Curve25519 ECDH with ephemeral key input O

Ian Goldberg ian at cypherpunks.ca
Tue Mar 1 07:26:27 CET 2016


On Tue, Mar 01, 2016 at 09:06:41AM +0900, NIIBE Yutaka wrote:
> On 02/29/2016 10:17 PM, Ian Goldberg wrote:
> > On Mon, Feb 29, 2016 at 01:46:07PM +0900, NIIBE Yutaka wrote:
> >>   although any value of k to Curve25519(k, P) cannot produce O if P !=
> >>   O (because of the tweak).
> > 
> > This line does not sound true to me.  If k is the order of the point P
> > (or 0, for that matter?), why would Curve25519(k, P) not output O (or
> > more correctly, the all-0 string)?
> 
> Sorry, I should have clarified the context.  I am talking about
> Curve25519 specified in RFC 7748.  It's not only a point
> multiplication of [k]P.  Because of the function decodeScalar25519(k)
> which changes the bits (to be multiple of cofactor), the scalar can't
> be the order of the point P.

Sure it can.  (Well, it can be 8 times the order, but that amounts to
the same thing.)  What happens if you feed in k = 8 * (2^252 +
27742317777372353535851937790883648493)?

> 
> More simply, my question is:
> 
>     When an implementation (GnuPG in our case) is offered the input of
>     all-0 string as ephemeral key for Curve25519 ECDH, what should it
>     do?
> 
>     The situation:
> 
>     * It can be decrypted by the recipient.
>     * But it can be also decrypted by anyone.
>     * It is not generated by the correct procedure.
> 
> My opinion is that GnuPG should results an error as invalid input data,
> although the computation of Curve25519 itself is defined with such a
> data.

It's not just the all-0 string that is problematic in this way.  From
https://cr.yp.to/ecdh.html :

    There are some unusual non-Diffie-Hellman elliptic-curve protocols
    that need to ensure ``contributory'' behavior.
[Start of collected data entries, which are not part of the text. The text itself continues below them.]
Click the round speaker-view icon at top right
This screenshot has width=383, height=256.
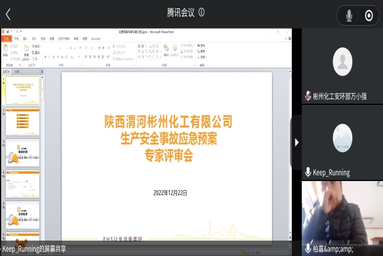368,15
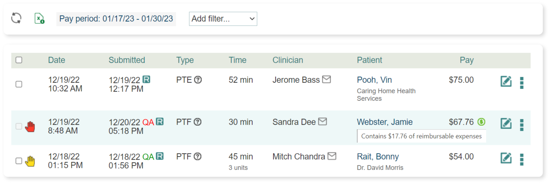Viewport: 550px width, 184px height.
Task: Open more options for Webster, Jamie row
Action: click(522, 125)
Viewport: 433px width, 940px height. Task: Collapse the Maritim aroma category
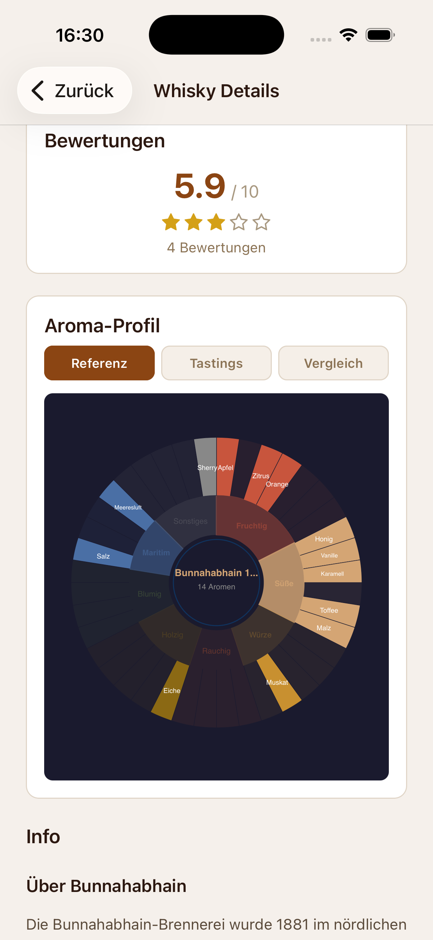pyautogui.click(x=156, y=553)
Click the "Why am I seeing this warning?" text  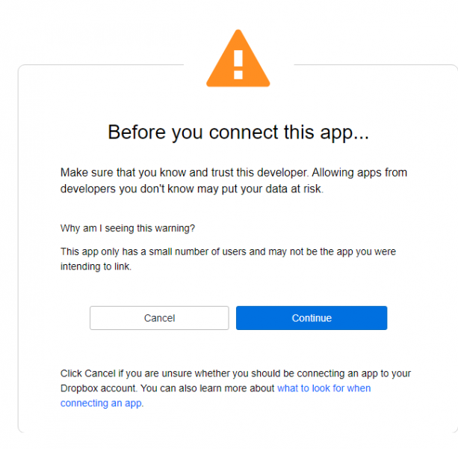point(128,228)
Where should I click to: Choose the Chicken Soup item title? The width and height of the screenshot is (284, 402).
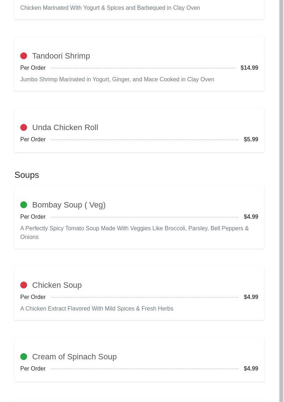click(57, 285)
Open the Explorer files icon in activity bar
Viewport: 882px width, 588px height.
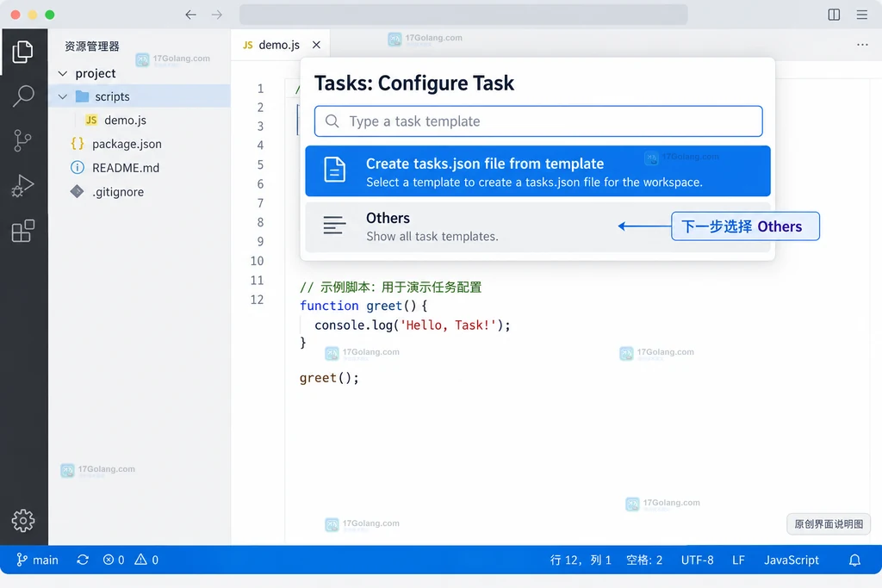[x=22, y=52]
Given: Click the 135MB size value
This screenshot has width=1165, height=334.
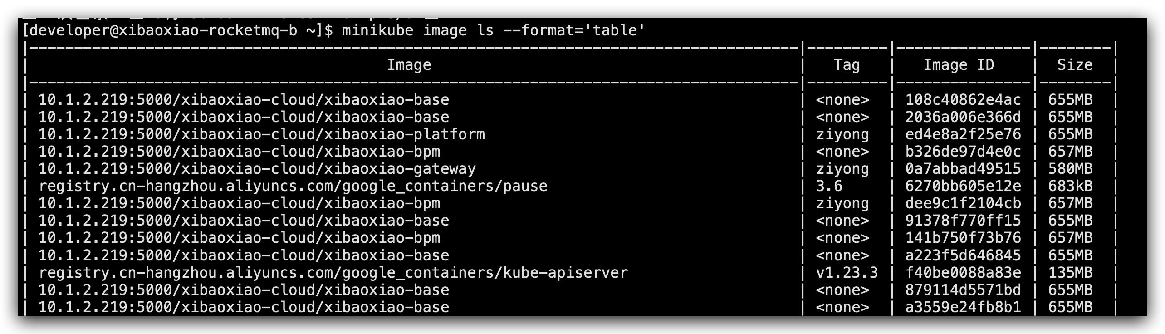Looking at the screenshot, I should [x=1070, y=273].
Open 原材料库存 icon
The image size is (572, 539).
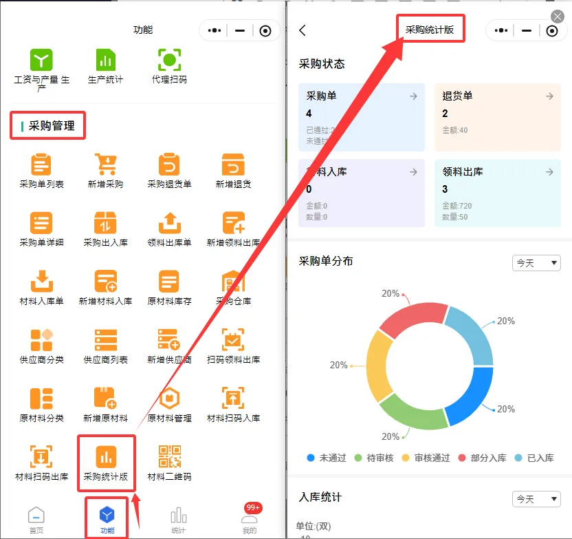[x=169, y=282]
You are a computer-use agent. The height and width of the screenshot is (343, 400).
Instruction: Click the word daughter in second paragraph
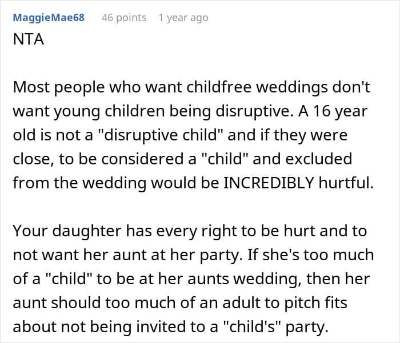pos(87,231)
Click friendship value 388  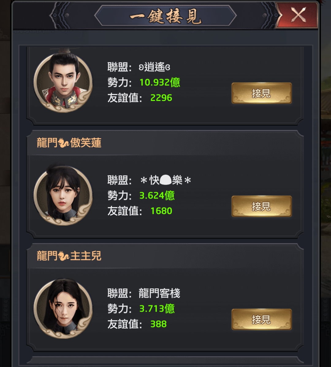(158, 324)

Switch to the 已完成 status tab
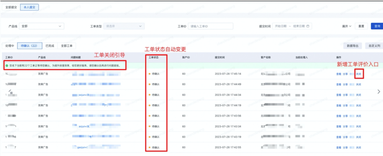point(50,46)
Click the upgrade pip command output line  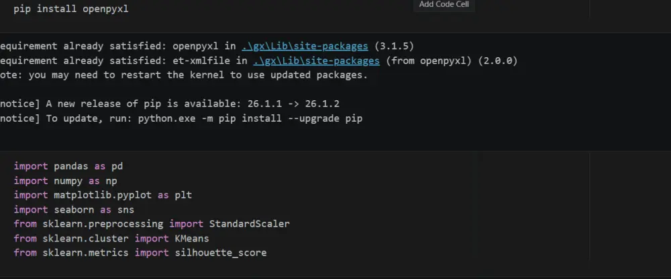coord(181,119)
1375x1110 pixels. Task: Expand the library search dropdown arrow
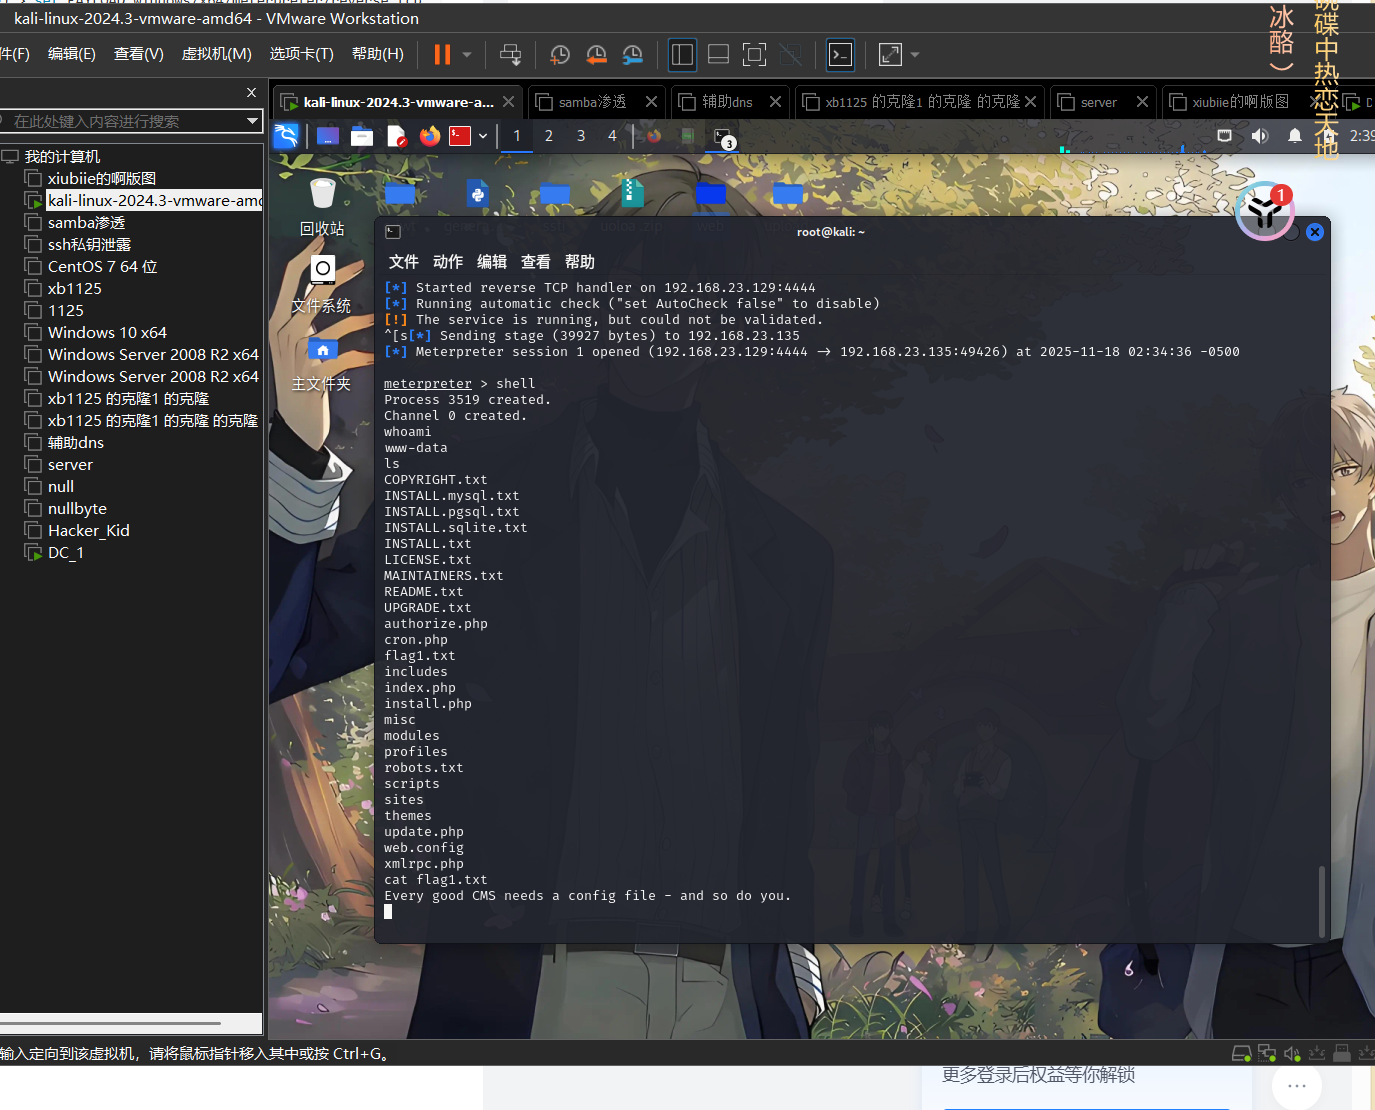[x=253, y=121]
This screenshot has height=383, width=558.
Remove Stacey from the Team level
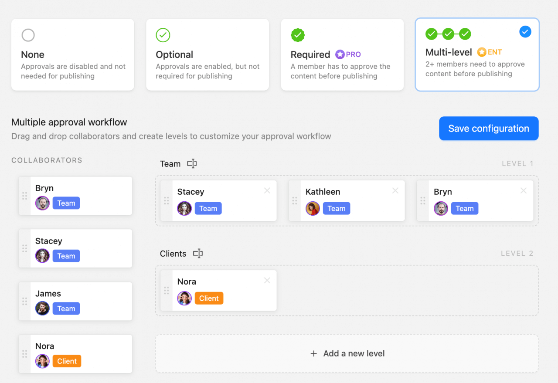point(267,190)
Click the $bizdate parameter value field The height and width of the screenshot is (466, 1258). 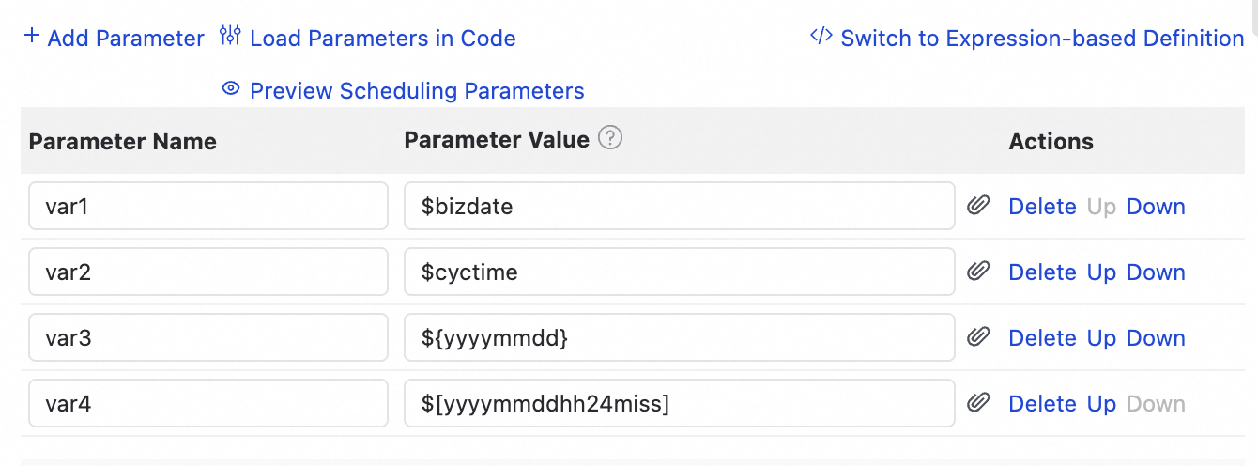click(680, 207)
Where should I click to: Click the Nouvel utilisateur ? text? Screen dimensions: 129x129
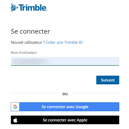[28, 43]
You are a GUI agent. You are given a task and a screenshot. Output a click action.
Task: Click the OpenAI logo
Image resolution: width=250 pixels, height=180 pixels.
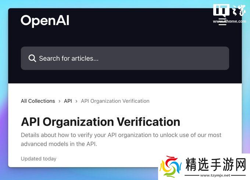pos(45,21)
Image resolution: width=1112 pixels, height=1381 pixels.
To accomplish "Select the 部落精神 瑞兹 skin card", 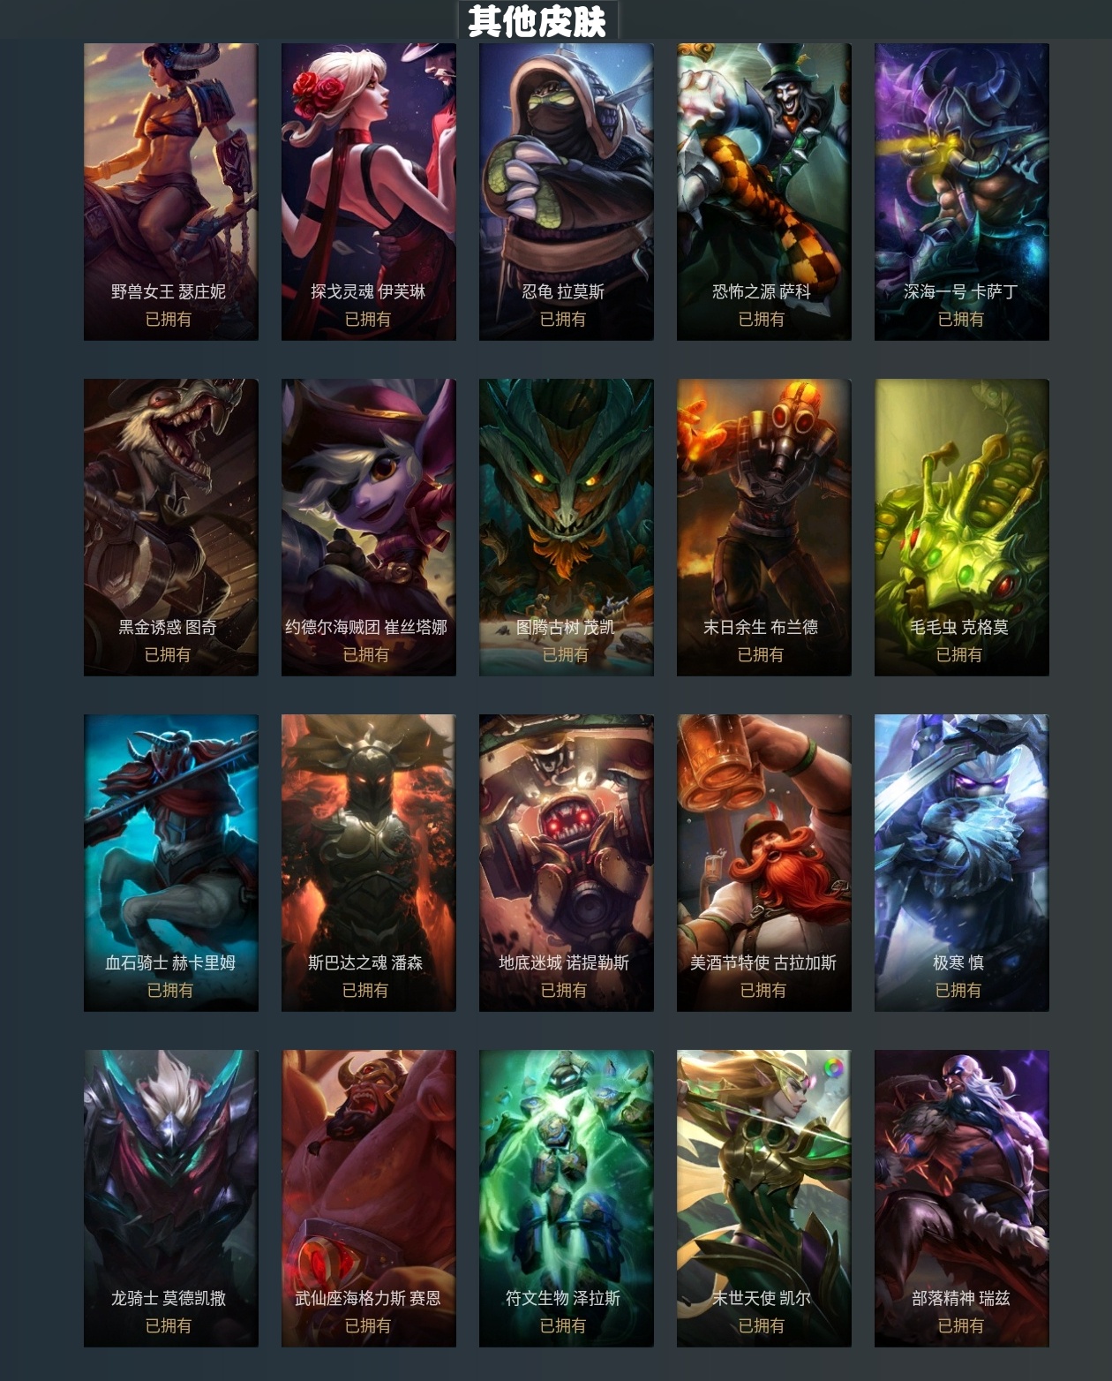I will 962,1198.
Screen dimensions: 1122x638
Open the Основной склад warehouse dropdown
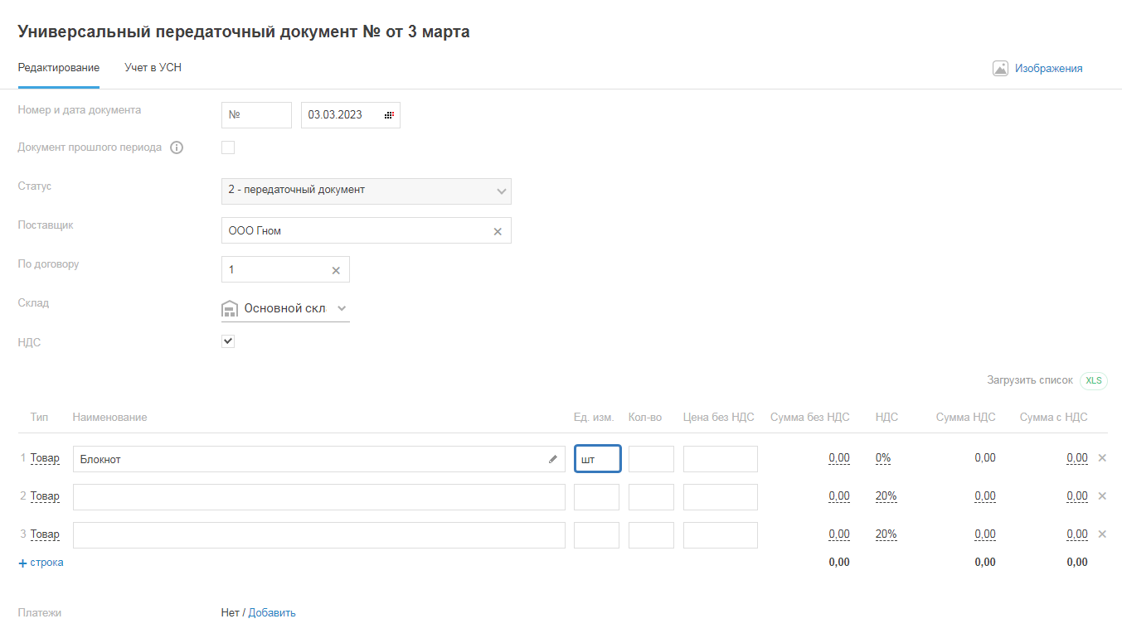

In those protocols,
    you should reject the 32-byte strings that, in little-endian form,
    represent 0, 1,
    325606250916557431795983626356110631294008115727848805560023387167927233504
    (which has order 8),
    39382357235489614581723060781553021112529911719440698176882885853963445705823
    (which also has order 8), 2^255 - 19 - 1, 2^255 - 19, 2^255 - 19 +
    1, 2^255 - 19 +
    325606250916557431795983626356110631294008115727848805560023387167927233504,
    2^255 - 19 +
    39382357235489614581723060781553021112529911719440698176882885853963445705823,
    2(2^255 - 19) - 1, 2(2^255 - 19), and 2(2^255 - 19) + 1. But these
    exclusions are unnecessary for Diffie-Hellman.

If you're worried about contributory behaviour (if your side is behaving
properly, then the session key is random, even if the other side is
faulty), then you should worry about the above values as well.  I don't
think it's a big deal to worry about it with DH, but did I see you say
that currently libgcrypt crashes on the all-0 input?  That would be bad.